**Problem statement**
For every record that follows, write out the text exactly and omit the picture, if one is present.

**Record extracts**
=== Begin Enclosure ===
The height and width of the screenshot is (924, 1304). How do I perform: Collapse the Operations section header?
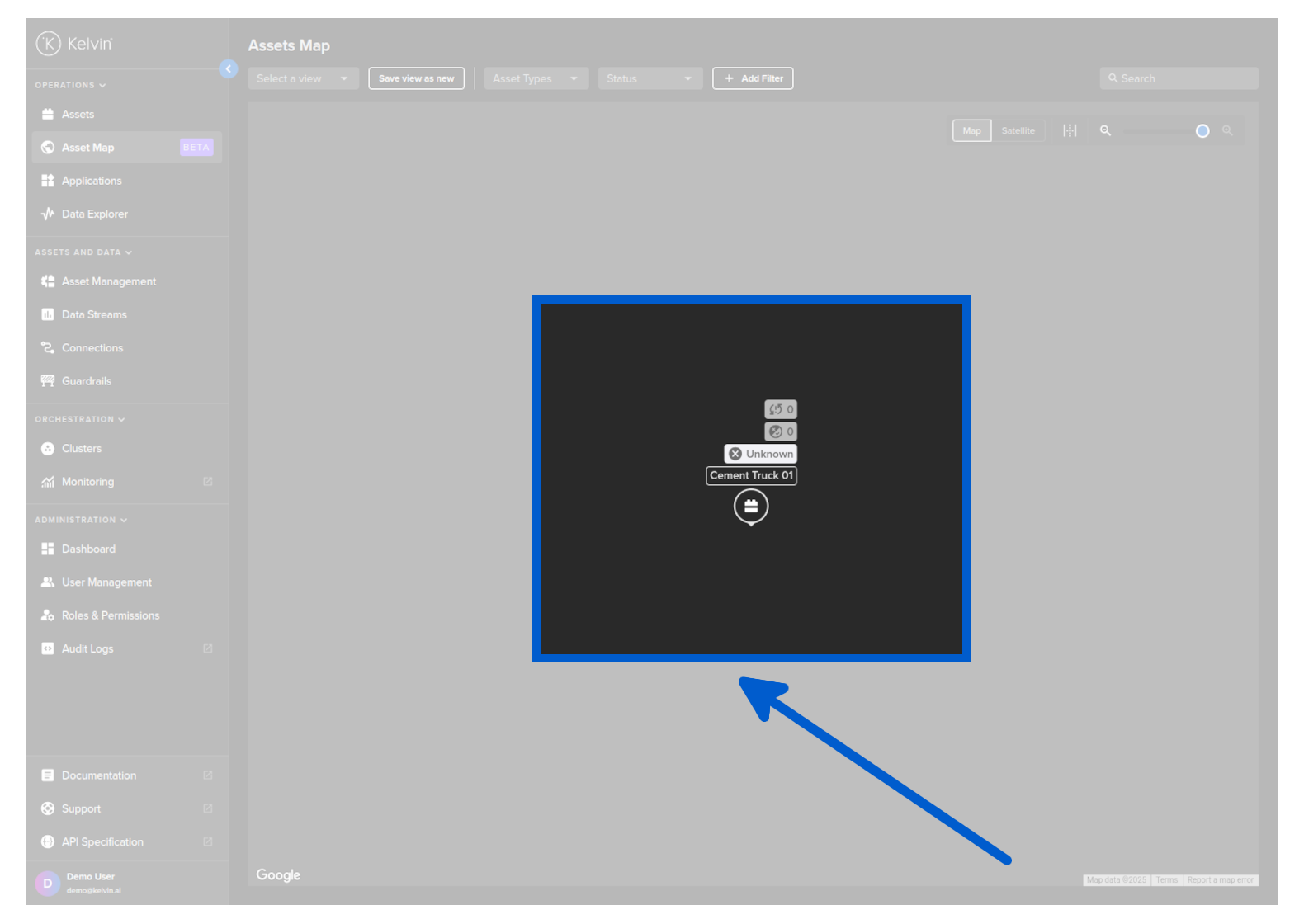pos(70,85)
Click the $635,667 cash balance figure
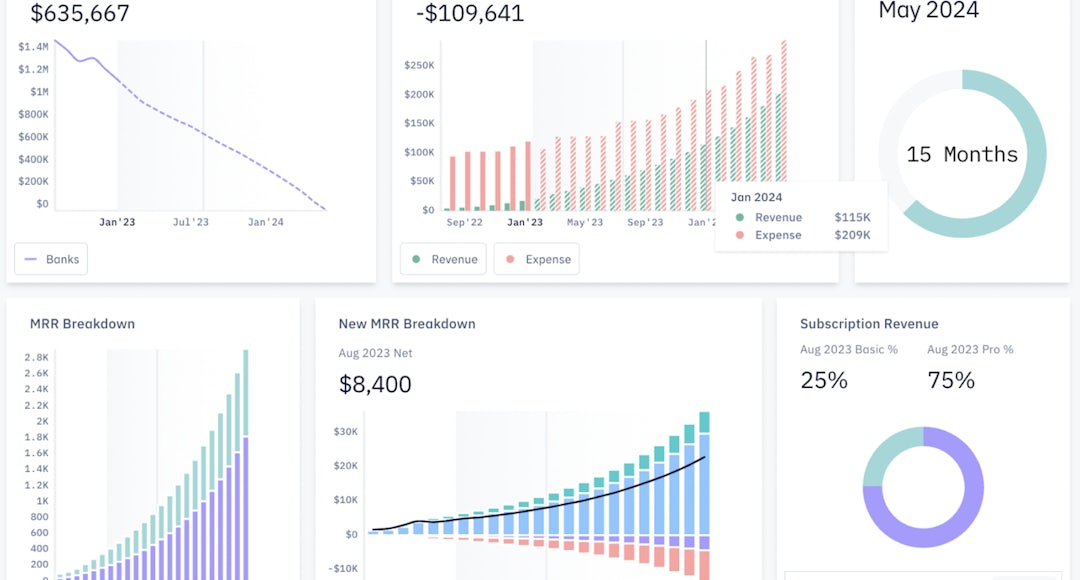 pyautogui.click(x=80, y=14)
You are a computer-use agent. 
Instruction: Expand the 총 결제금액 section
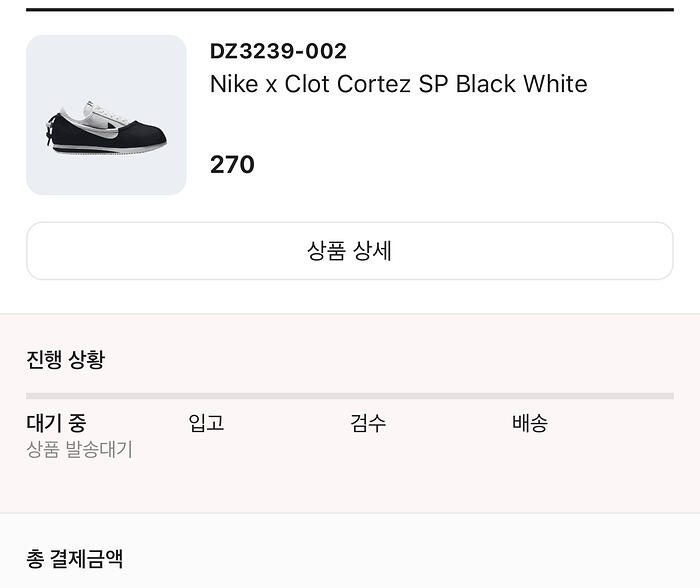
=== End Enclosure ===
**Exercise solution**
The height and width of the screenshot is (924, 1304). How do I perform: Collapse the Operations section header?
pos(70,85)
Click the $635,667 cash balance figure
 pyautogui.click(x=80, y=14)
You are a computer-use agent. 
Instruction: Expand the 총 결제금액 section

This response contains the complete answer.